Juárez explicó que la Provincia cuenta con una Guía para el Abordaje de Situaciones Escolares Complejas. El documento fija los pasos que debe seguir cada integrante de la comunidad educativa cuando una situación de estas características irrumpe en una institución. Sin embargo, después de la intervención inmediata, comienza otro trabajo: “La escuela trabaja a partir de estas manifestaciones con lo que le es más propio, que es la educación. Entre las herramientas disponibles también se encuentran los Acuerdos Escolares de Convivencia, que fijan normas y pautas elaboradas de manera colectiva entre alumnos, docentes, directivos y familias”.
Uno de los interrogantes que aparecen frente a estos episodios es si siempre existen señales previas que permitan anticiparlos.
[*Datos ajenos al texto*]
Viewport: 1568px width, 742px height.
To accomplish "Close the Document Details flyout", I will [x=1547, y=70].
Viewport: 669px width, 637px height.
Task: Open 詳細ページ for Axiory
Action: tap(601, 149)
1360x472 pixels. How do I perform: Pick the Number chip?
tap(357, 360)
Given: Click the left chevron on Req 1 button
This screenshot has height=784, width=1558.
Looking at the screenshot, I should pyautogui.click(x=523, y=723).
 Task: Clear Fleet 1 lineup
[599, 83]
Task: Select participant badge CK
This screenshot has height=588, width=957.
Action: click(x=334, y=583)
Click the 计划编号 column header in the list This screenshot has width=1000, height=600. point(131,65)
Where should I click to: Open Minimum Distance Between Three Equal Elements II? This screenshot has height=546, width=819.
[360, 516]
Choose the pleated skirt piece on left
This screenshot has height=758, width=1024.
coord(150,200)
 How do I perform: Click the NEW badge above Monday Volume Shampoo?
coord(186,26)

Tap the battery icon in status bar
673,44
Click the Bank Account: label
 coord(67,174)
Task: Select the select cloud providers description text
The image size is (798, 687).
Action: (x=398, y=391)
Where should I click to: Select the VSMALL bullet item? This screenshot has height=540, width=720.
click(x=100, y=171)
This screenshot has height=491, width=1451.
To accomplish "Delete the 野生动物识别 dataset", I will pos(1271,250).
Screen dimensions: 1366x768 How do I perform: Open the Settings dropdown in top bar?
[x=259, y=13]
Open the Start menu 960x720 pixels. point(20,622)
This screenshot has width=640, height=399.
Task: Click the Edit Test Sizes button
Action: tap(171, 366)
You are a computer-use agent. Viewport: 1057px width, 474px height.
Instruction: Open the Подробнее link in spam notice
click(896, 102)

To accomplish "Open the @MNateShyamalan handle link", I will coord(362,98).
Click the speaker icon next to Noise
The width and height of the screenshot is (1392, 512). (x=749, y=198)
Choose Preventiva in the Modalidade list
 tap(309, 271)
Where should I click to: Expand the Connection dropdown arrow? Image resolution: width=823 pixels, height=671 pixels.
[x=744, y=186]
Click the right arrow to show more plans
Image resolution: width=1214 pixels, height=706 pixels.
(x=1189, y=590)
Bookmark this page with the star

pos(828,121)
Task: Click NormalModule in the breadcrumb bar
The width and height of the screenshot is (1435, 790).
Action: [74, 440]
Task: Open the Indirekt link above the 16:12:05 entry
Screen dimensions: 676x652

Juárez advirtió que no necesariamente ocurre así. “Todas nuestras conductas no entran dentro del orden de lo previsible”, señaló. Ante esa imposibilidad de prever cada conducta, la psicóloga puso el foco en la construcción de espacios de escucha y contención dentro de las escuelas. “Es necesario que se generen espacios que permitan la circulación de la palabra, que se pueda escuchar y dialogar. Que se pueda contener a los niños, niñas y adolescentes. Los adultos necesitamos nuevamente volver nuestra mirada hacia las infancias y adolescencias”, afirmó. La especialista señaló que muchas veces las conductas propias de esa etapa se observan desde un lugar crítico y con distancia. “Necesitan ser miradas, necesitan ser escuchadas y, por sobre todo, no tan juzgadas”, expresó.
Situaciones de sufrimiento
En instituciones con una gran matrícula, consideró que la respuesta no debe centrarse exclusivamente en el seguimiento individual. La prioridad, indicó, es que existan ámbitos donde quienes atraviesan situaciones de sufrimiento puedan encontrar adultos disponibles para escucharlos.